Quote the film review word for word, between "Strapping and heroic, D'Onofrio" and "only a sample.", inclusive.

* Given text:
○ ○ ○ ○ ○ ○ ○
Strapping and heroic, D'Onofrio may not physically resemble the more diminutive Hoffman. And the actor's odd Boston-meets-Brooklyn accent sounds somewhat forced. Yet his portrayal of this excitable, mischievous proponent of "the politics of joy" still emerges as a reasonable enough facsimile. Hoffman was a charming merry prankster, an inspired political comic whose cheerfully anarchic message was decidedly nonviolent and upbeat. His gift for politically charged charades and hilarious verbal jousting reached a dizzying summit during the notorious trial of the so-called Chicago Seven. That trial, whose grim, punitive judge, Julius Hoffman, made a perfect comic foil to the younger Hoffman's potty-mouthed clown, is really worth a whole movie in itself, and it's a shame that "Steal This Movie!" gives us only a sample.
○ ○ ○ ○ ○ ○ ○
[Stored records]
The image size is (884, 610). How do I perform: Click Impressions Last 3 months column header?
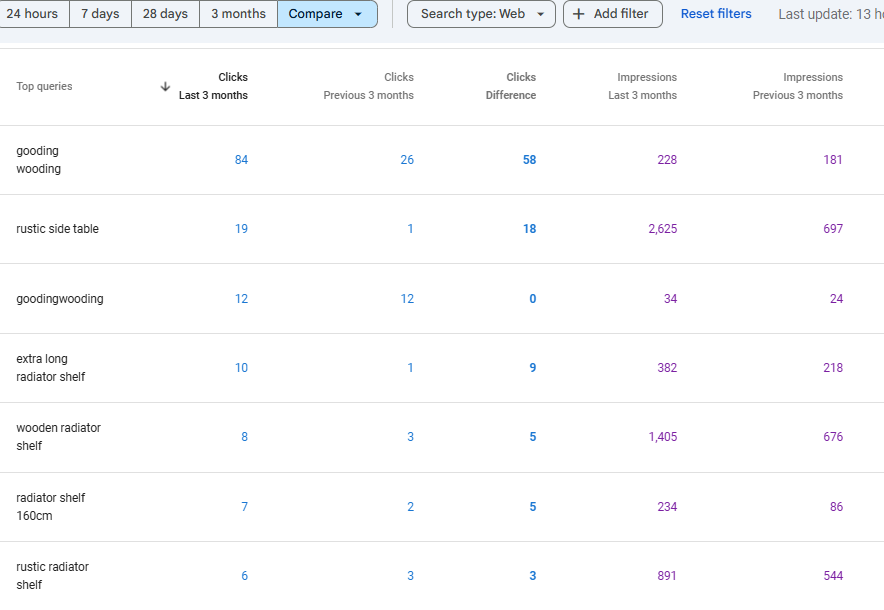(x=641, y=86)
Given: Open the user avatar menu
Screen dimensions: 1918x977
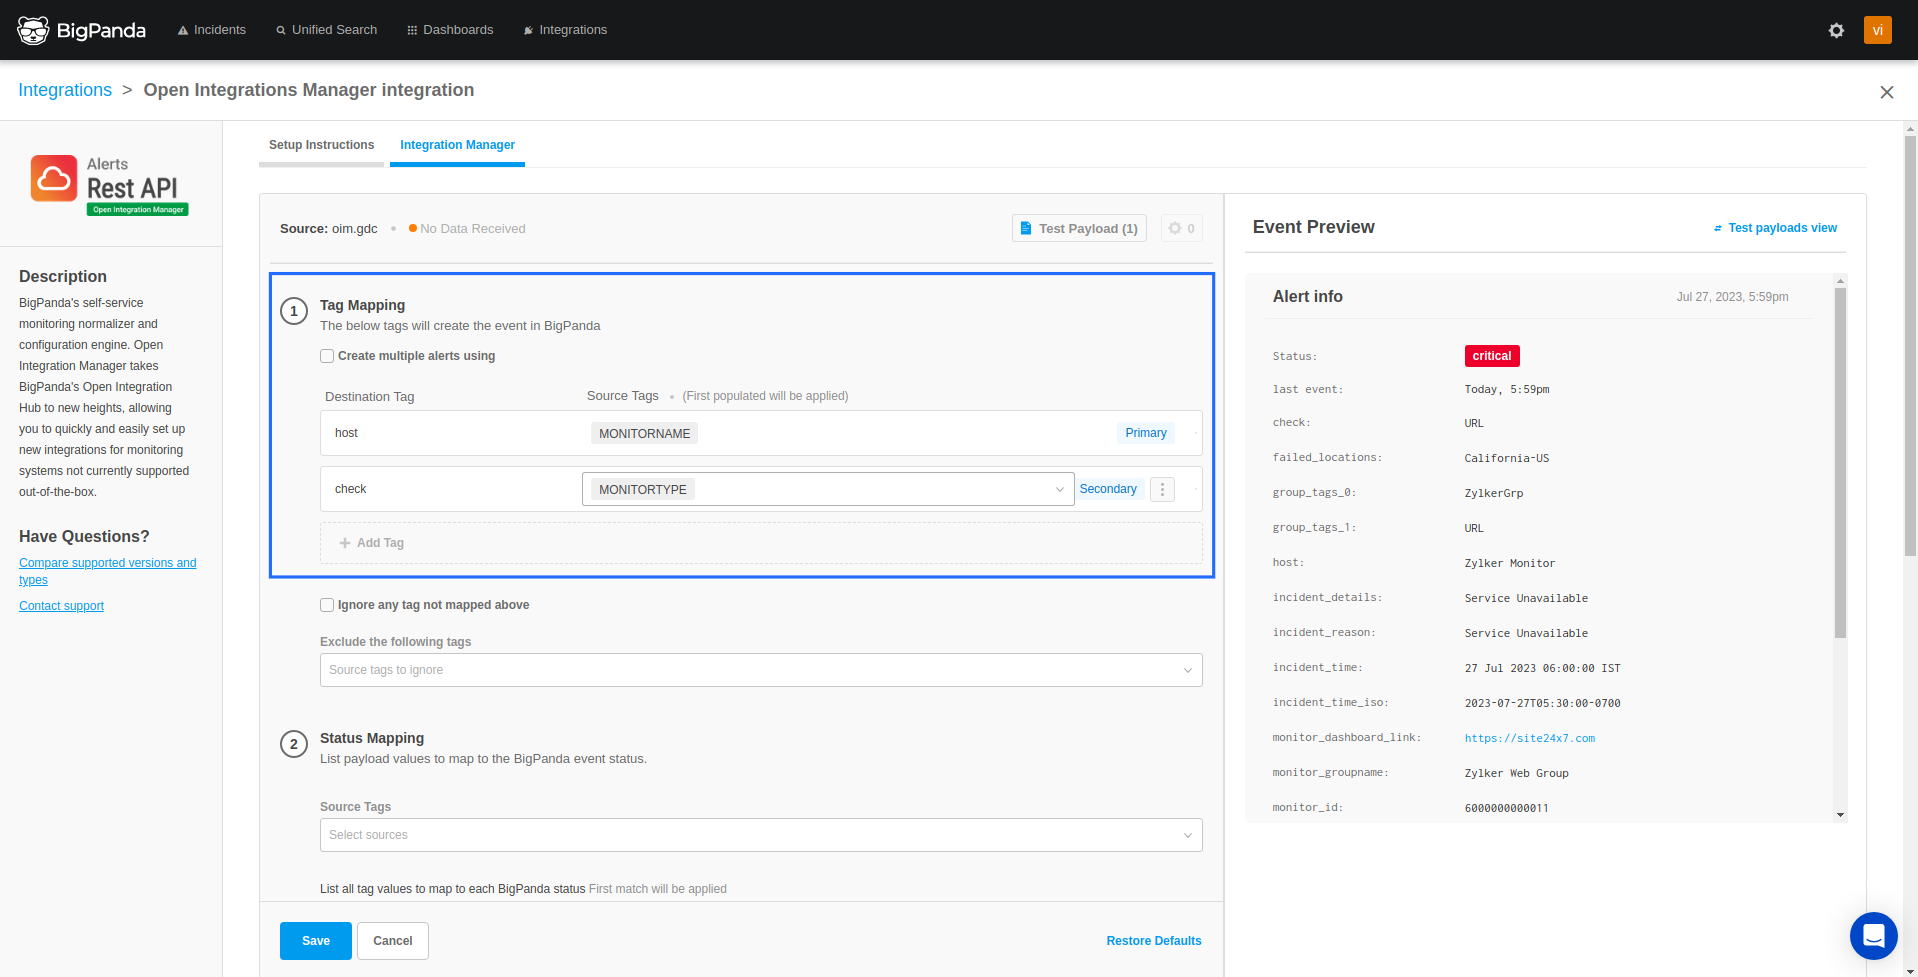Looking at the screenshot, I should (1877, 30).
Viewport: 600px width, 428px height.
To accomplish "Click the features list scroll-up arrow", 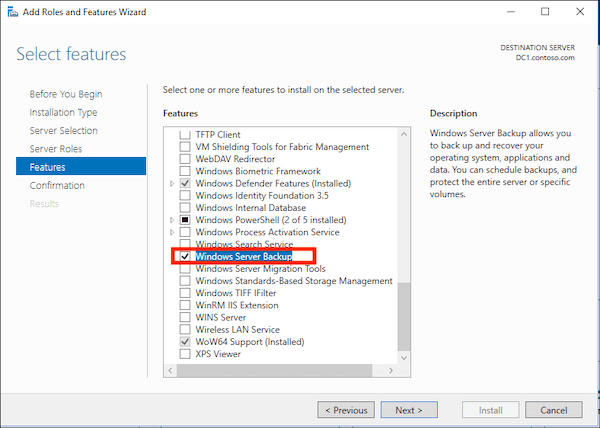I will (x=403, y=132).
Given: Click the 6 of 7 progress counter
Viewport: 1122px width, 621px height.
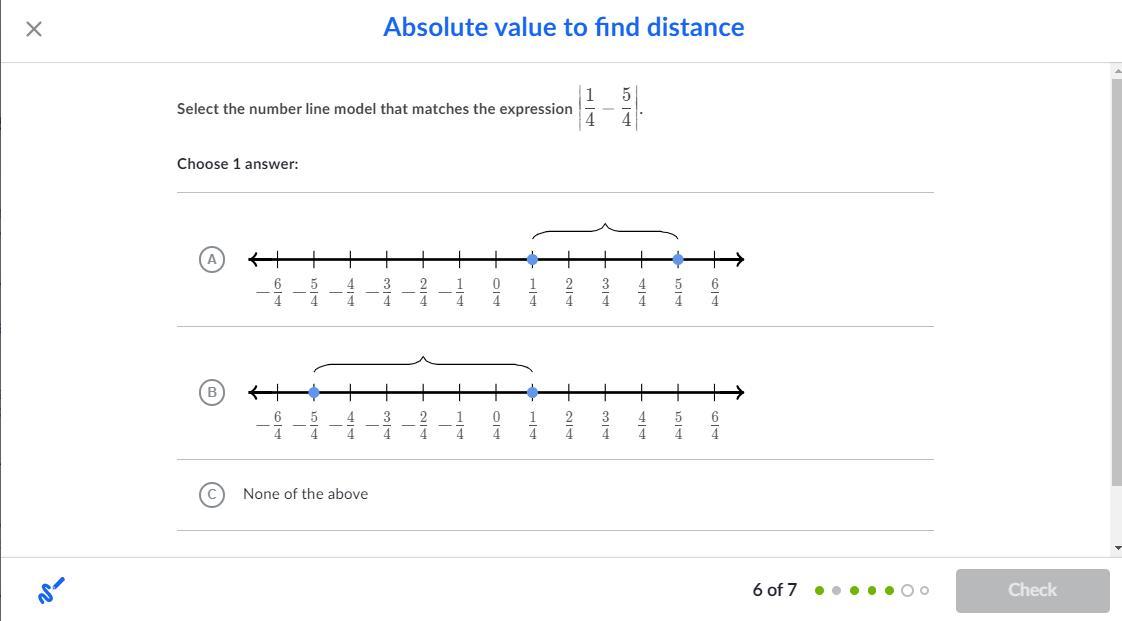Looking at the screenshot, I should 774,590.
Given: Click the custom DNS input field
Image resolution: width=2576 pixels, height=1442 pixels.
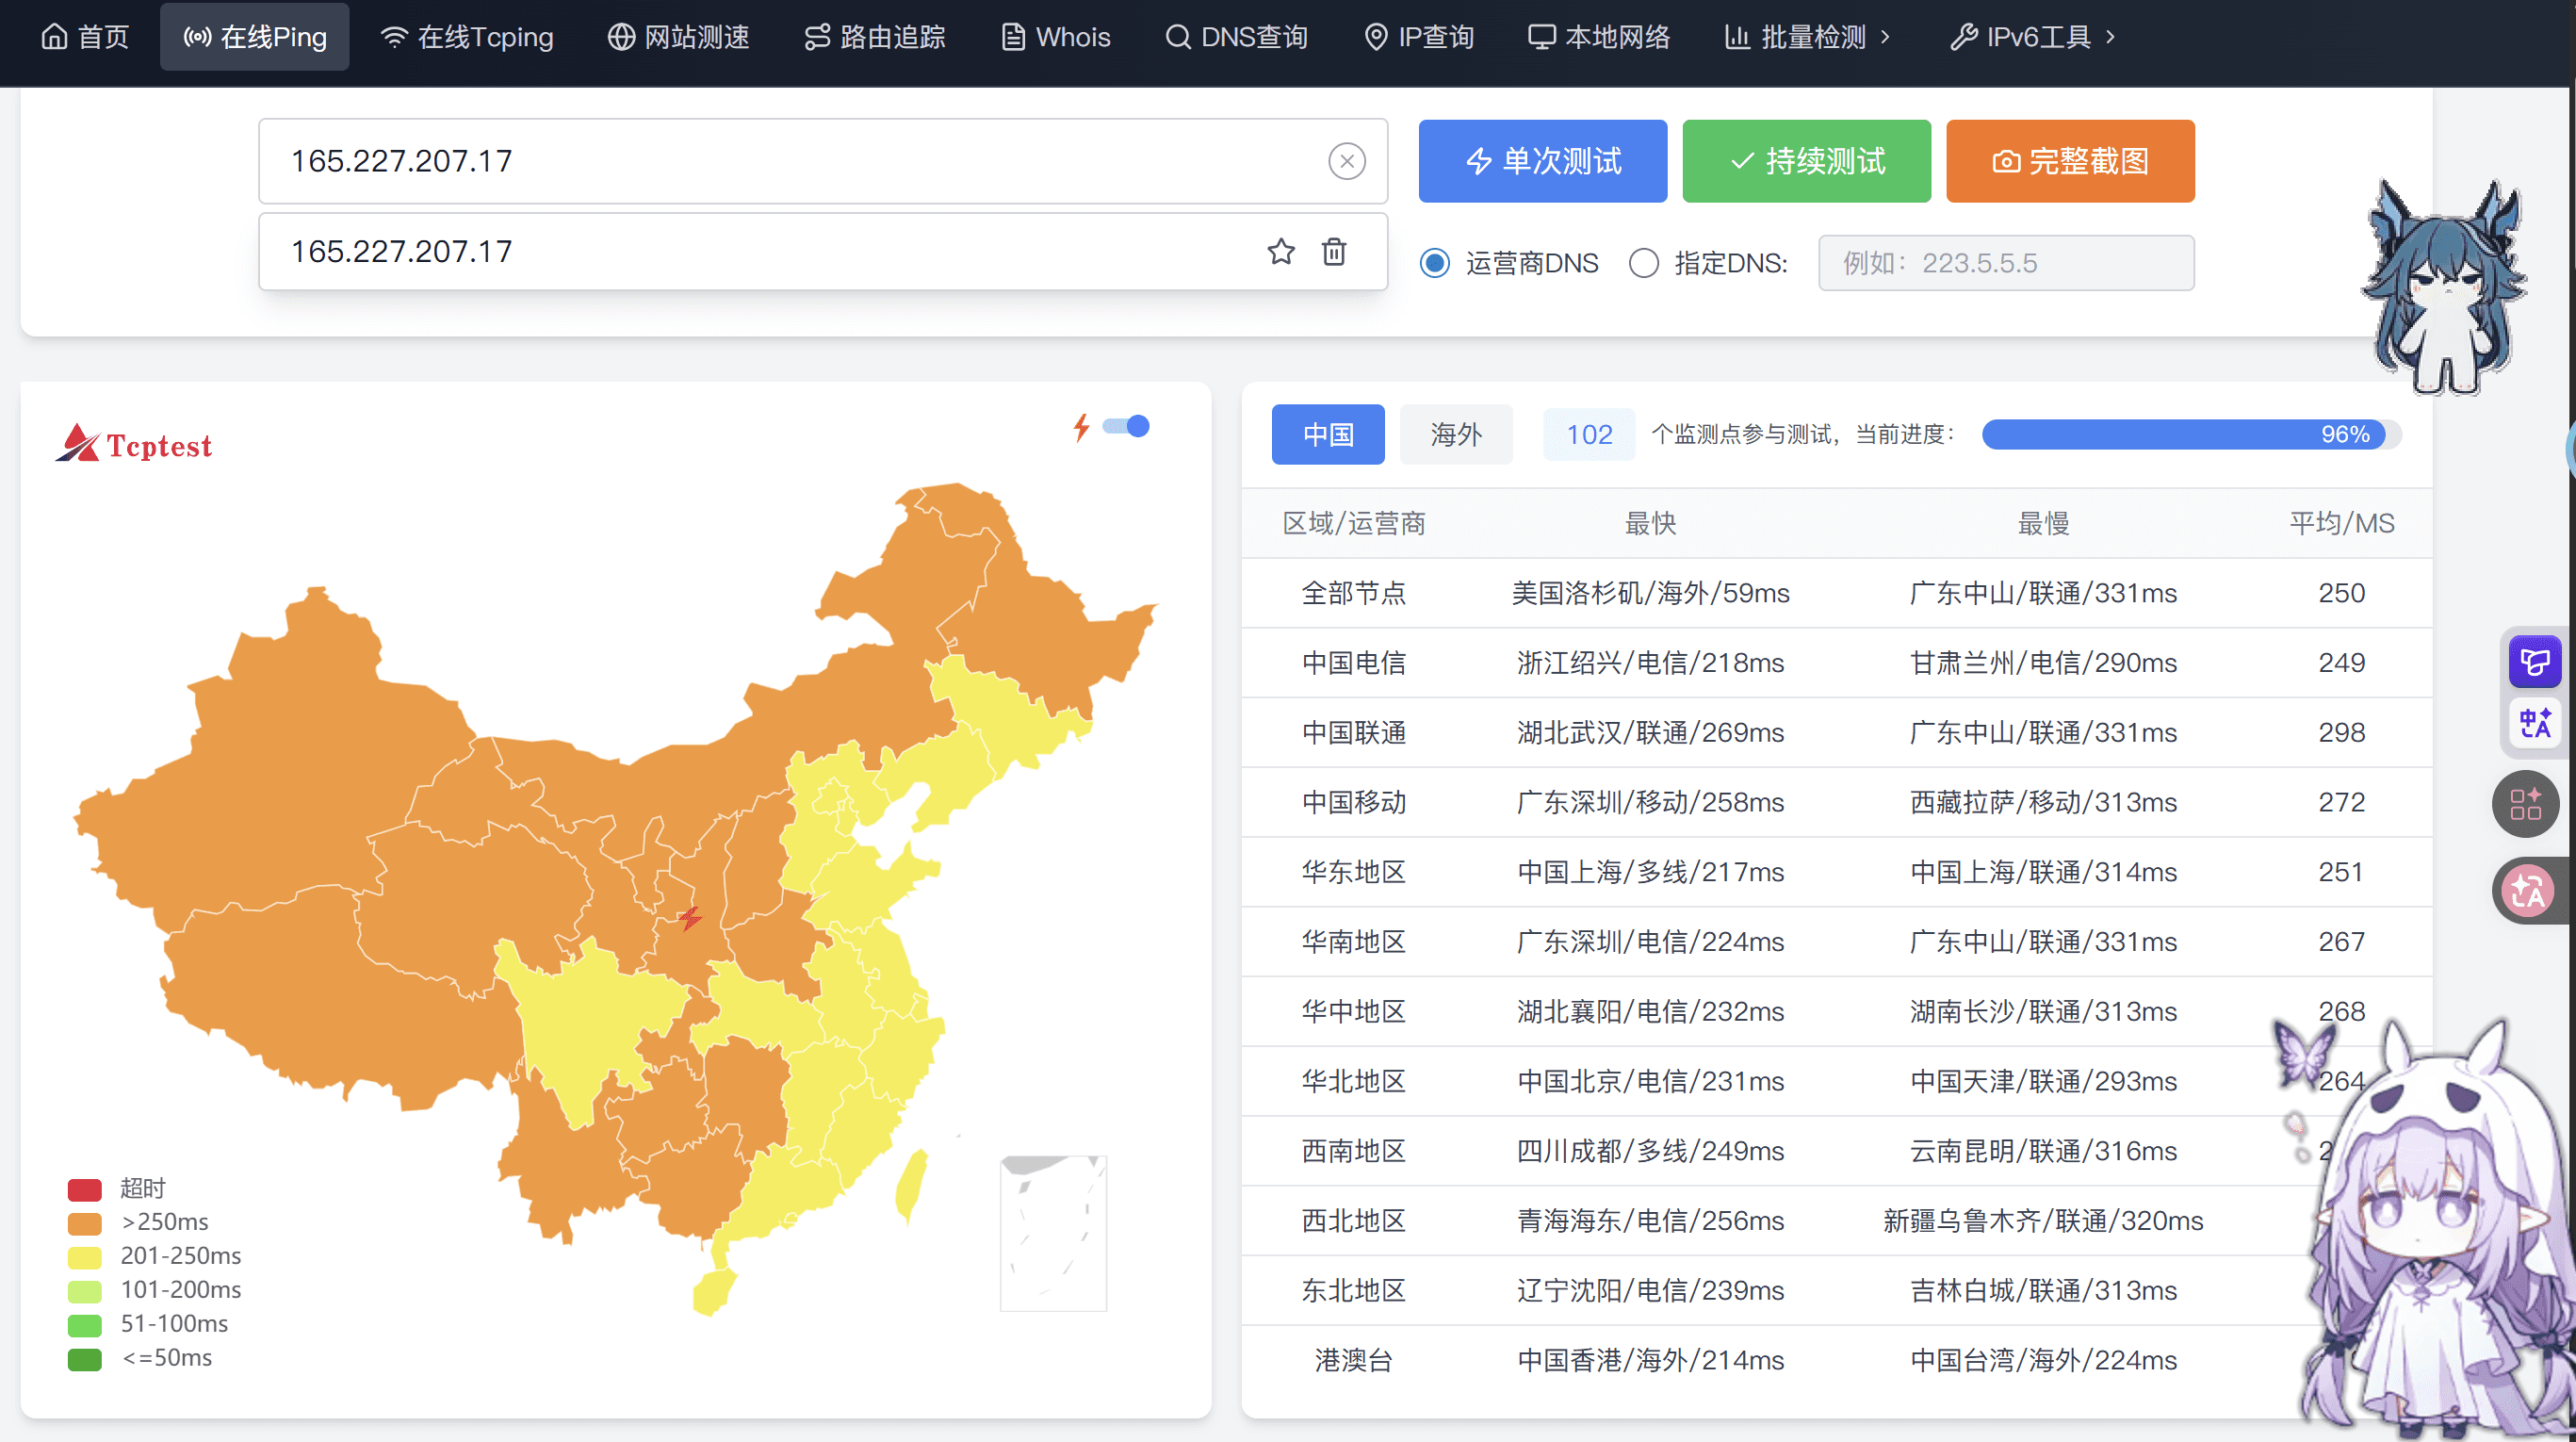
○ ○ ○ ○ ○ ○ ○
* Reply to the exercise:
Strapping and heroic, D'Onofrio may not physically resemble the more diminutive Hoffman. And the actor's odd Boston-meets-Brooklyn accent sounds somewhat forced. Yet his portrayal of this excitable, mischievous proponent of "the politics of joy" still emerges as a reasonable enough facsimile. Hoffman was a charming merry prankster, an inspired political comic whose cheerfully anarchic message was decidedly nonviolent and upbeat. His gift for politically charged charades and hilarious verbal jousting reached a dizzying summit during the notorious trial of the so-called Chicago Seven. That trial, whose grim, punitive judge, Julius Hoffman, made a perfect comic foil to the younger Hoffman's potty-mouthed clown, is really worth a whole movie in itself, and it's a shame that "Steal This Movie!" gives us only a sample.